Desde pequeños, nos inculcan la importancia de la lectura. Visitamos bibliotecas repletas de libros apilados que, a veces, apenas alcanzamos a tomar de los estantes. Nos enseñan a disfrutar las historias creadas por otros, pero rara vez se nos anima a crear las nuestras propias, a plasmar en palabras nuestros pensamientos, vivencias y sueños.
No obstante, existe algo innato en el ser humano: una chispa creativa que en algunos arde con más fuerza. Tal vez sea una necesidad de expresión, de dejar huella, de compartir una perspectiva única del mundo. O quizás una historia secreta, un universo imaginario que cobra vida en la mente infantil y anhela liberarse a través de la escritura.

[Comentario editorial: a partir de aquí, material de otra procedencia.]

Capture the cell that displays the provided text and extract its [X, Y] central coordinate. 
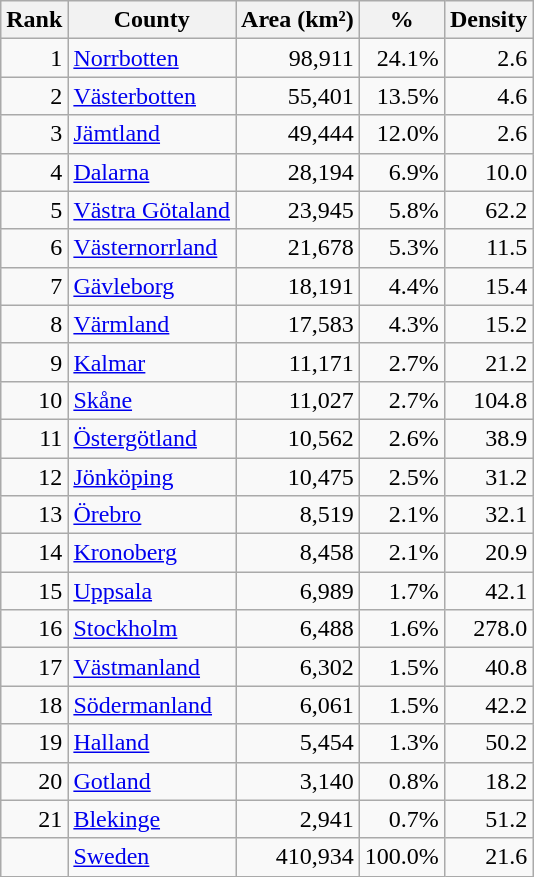
17 [34, 667]
6,488 [298, 629]
Örebro [152, 515]
4 [34, 172]
Kalmar [152, 362]
5.3% [402, 248]
21.2 [488, 362]
21,678 [298, 248]
14 [34, 553]
4.4% [402, 286]
2,941 [298, 819]
Skåne [152, 400]
55,401 [298, 96]
9 [34, 362]
Värmland [152, 324]
11 [34, 438]
Dalarna [152, 172]
1.3% [402, 743]
0.8% [402, 781]
% [402, 20]
24.1% [402, 58]
4.3% [402, 324]
Västmanland [152, 667]
Kronoberg [152, 553]
0.7% [402, 819]
Södermanland [152, 705]
County [152, 20]
51.2 [488, 819]
42.1 [488, 591]
Gävleborg [152, 286]
Rank [34, 20]
21 [34, 819]
20 [34, 781]
2 [34, 96]
16 [34, 629]
100.0% [402, 857]
6.9% [402, 172]
7 [34, 286]
21.6 [488, 857]
1.6% [402, 629]
Västerbotten [152, 96]
Area (km²) [298, 20]
1 [34, 58]
Västernorrland [152, 248]
31.2 [488, 477]
15.4 [488, 286]
Uppsala [152, 591]
12.0% [402, 134]
Jönköping [152, 477]
278.0 [488, 629]
38.9 [488, 438]
98,911 [298, 58]
23,945 [298, 210]
32.1 [488, 515]
3,140 [298, 781]
Jämtland [152, 134]
Östergötland [152, 438]
10 [34, 400]
11,171 [298, 362]
1.7% [402, 591]
Norrbotten [152, 58]
49,444 [298, 134]
11.5 [488, 248]
17,583 [298, 324]
Sweden [152, 857]
40.8 [488, 667]
18,191 [298, 286]
12 [34, 477]
15 [34, 591]
6,061 [298, 705]
18 [34, 705]
13 [34, 515]
Gotland [152, 781]
20.9 [488, 553]
Stockholm [152, 629]
410,934 [298, 857]
8,458 [298, 553]
Västra Götaland [152, 210]
5 [34, 210]
42.2 [488, 705]
62.2 [488, 210]
19 [34, 743]
3 [34, 134]
10,562 [298, 438]
15.2 [488, 324]
10.0 [488, 172]
2.6% [402, 438]
11,027 [298, 400]
2.5% [402, 477]
5.8% [402, 210]
28,194 [298, 172]
6,302 [298, 667]
50.2 [488, 743]
Halland [152, 743]
4.6 [488, 96]
Density [488, 20]
6 [34, 248]
104.8 [488, 400]
8 [34, 324]
Blekinge [152, 819]
13.5% [402, 96]
10,475 [298, 477]
6,989 [298, 591]
5,454 [298, 743]
8,519 [298, 515]
18.2 [488, 781]
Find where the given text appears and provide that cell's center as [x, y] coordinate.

Esta fuerza impulsora normalmente no nace de un mandato externo, sino de un lugar profundo dentro de uno mismo. Un lugar donde las ideas brotan sin cesar, donde los personajes cobran vida propia, donde las palabras danzan sobre el papel guiadas por la pasión interna del escritor en ciernes.
Así fui escribiendo pequeños discursos que leía en las asambleas de estudiantes.
Sin embargo, mi primer escrito publicado fue diferente. Siendo dirigente estudiantil en Uruguay, tendría yo unos 19 años, cuando ocurrió un evento curdo y divisorio que me motivó a escribir una carta a un prestigioso semanario. Amigos que leyeron la carta creyeron que había sido escrita por mi padre, “porque estaba escrita en difícil”. Es decir, no solo no se estimula a los jóvenes a escribir, sino que también se les deslegitima cuando escriben. En verdad, se necesita mucha fuerza para comenzar a escribir. En mi caso, nació de la necesidad apremiante de manifestar mi posición moral y cívica frente a un suceso inhumano.
Posteriormente, hice carrera universitaria, donde uno escribe como “ensillado”, amaestrado. Fue solo al jubilarme cuando comencé a escribir por placer, movido por aquella chispa creativa, como lo hago ahora.